(Collected data entries)
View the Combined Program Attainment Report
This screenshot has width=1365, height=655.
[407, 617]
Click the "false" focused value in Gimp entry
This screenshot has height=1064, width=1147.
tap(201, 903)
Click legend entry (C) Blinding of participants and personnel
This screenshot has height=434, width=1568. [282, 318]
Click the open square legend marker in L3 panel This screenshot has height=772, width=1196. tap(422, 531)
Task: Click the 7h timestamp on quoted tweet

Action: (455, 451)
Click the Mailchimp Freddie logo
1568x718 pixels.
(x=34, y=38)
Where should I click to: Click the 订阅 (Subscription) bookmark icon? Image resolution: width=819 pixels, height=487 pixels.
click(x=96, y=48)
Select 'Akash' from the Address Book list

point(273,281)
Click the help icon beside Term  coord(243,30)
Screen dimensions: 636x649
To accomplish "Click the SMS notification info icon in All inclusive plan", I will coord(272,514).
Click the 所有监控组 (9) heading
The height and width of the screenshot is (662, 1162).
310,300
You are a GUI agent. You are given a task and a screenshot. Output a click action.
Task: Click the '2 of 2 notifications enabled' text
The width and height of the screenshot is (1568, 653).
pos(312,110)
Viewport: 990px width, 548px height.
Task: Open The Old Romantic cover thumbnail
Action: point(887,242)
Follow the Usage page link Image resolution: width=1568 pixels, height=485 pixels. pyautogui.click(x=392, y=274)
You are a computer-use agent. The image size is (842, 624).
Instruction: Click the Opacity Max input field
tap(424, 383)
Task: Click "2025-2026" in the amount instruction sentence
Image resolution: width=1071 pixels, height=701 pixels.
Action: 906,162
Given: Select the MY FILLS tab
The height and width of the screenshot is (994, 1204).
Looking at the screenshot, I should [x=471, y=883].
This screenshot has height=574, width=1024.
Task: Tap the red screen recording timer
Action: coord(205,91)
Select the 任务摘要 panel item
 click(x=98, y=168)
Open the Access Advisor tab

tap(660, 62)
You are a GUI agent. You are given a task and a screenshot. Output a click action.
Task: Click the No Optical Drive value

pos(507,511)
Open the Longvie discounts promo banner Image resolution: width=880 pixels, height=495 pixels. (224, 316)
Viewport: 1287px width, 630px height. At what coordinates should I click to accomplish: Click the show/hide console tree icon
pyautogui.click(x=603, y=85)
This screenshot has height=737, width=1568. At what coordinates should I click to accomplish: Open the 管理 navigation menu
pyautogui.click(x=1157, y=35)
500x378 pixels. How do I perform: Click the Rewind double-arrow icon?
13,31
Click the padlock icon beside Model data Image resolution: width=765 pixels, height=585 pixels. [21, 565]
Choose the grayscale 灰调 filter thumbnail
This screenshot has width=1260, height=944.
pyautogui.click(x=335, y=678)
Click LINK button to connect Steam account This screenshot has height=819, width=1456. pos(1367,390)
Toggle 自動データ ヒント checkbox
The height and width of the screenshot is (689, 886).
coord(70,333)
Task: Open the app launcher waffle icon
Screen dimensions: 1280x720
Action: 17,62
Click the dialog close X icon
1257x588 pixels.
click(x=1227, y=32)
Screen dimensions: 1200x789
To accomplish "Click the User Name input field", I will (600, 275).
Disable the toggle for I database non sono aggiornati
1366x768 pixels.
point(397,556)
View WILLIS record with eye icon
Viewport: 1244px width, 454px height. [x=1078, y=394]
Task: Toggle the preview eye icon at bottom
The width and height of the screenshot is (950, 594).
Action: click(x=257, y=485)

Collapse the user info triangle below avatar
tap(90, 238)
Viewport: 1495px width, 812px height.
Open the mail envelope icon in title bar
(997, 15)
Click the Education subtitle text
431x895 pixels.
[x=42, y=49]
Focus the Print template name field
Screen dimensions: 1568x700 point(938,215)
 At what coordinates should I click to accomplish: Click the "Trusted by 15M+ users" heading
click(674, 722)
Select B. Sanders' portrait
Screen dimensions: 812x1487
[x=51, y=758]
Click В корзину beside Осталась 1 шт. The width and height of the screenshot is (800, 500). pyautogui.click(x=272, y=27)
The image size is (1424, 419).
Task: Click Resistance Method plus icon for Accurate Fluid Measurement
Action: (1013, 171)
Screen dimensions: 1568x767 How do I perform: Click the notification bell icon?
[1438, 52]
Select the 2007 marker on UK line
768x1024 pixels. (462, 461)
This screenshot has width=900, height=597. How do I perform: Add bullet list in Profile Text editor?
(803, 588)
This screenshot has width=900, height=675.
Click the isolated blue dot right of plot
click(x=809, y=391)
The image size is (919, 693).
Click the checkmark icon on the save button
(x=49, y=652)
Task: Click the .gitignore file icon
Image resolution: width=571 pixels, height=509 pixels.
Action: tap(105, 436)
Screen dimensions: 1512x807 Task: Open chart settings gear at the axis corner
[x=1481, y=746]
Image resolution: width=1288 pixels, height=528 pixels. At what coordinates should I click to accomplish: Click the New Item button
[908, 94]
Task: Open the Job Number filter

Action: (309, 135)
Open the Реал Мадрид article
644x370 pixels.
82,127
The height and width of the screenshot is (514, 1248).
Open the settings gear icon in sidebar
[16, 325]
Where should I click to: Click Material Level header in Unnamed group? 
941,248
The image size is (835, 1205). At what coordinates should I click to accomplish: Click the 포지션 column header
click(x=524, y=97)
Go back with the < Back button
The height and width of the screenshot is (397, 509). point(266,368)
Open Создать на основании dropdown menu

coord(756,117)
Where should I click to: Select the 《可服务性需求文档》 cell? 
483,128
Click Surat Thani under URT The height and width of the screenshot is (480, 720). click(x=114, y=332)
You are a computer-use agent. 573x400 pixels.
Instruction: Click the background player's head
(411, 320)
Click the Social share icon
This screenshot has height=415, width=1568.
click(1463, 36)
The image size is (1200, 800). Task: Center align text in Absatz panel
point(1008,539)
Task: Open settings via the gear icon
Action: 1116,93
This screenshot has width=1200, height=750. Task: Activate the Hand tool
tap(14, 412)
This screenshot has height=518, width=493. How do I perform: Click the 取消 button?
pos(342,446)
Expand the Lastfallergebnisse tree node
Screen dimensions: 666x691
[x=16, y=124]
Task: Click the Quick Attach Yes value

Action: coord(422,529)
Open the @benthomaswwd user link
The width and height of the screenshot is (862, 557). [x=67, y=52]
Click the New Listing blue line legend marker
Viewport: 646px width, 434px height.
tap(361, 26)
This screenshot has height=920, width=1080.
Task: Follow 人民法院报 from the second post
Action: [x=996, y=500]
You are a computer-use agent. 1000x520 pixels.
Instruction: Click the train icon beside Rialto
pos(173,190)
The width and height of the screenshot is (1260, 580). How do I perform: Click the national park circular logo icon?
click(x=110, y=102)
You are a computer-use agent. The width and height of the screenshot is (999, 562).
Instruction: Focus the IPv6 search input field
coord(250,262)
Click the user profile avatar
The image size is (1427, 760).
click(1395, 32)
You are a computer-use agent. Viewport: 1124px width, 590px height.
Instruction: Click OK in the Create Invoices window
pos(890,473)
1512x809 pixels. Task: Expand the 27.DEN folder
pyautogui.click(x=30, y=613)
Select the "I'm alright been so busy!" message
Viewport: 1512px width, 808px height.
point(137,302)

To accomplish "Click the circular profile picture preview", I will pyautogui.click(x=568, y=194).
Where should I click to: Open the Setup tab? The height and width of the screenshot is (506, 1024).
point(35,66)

▶ What to work on: Only the lines that hold the word "agent" are wanted; each should be pulled from the records.

▶ Response below:
You are a GUI agent. You are given a task and a screenshot. Output a click action.
You are a computer-use agent. The image size is (842, 624).
You are a GUI agent. You are given a task and a screenshot. Output a click action.
You are a computer-use agent. 573x400 pixels.
You are a computer-use agent. 1000x520 pixels.
You are a computer-use agent. The width and height of the screenshot is (999, 562).
You are a computer-use agent. Viewport: 1124px width, 590px height.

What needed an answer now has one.